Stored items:
^^^^^^^^
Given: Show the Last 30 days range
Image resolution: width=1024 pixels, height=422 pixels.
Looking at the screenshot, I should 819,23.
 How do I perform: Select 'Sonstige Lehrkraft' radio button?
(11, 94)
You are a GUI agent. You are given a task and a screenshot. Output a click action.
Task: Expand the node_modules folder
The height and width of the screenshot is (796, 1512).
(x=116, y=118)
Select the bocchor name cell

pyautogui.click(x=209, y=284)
^^^^^^^^
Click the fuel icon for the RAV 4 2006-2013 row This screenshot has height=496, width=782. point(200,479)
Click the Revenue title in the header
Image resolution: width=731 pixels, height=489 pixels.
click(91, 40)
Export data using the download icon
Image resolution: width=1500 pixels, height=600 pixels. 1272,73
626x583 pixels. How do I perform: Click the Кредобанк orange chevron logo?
^^^^^^^^
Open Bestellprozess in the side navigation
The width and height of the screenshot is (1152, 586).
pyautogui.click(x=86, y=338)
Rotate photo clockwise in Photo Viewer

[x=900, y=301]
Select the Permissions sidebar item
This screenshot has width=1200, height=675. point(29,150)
^^^^^^^^
(Aim of the exercise): Take the lines above from the one containing "Export data using the download icon" to the one containing "626x583 pixels. How" and retype them exactly, both ends included, with nothing added.

(Answer to the problem):
Export data using the download icon
Image resolution: width=1500 pixels, height=600 pixels. 1272,73
626x583 pixels. How do I perform: Click the Кредобанк orange chevron logo?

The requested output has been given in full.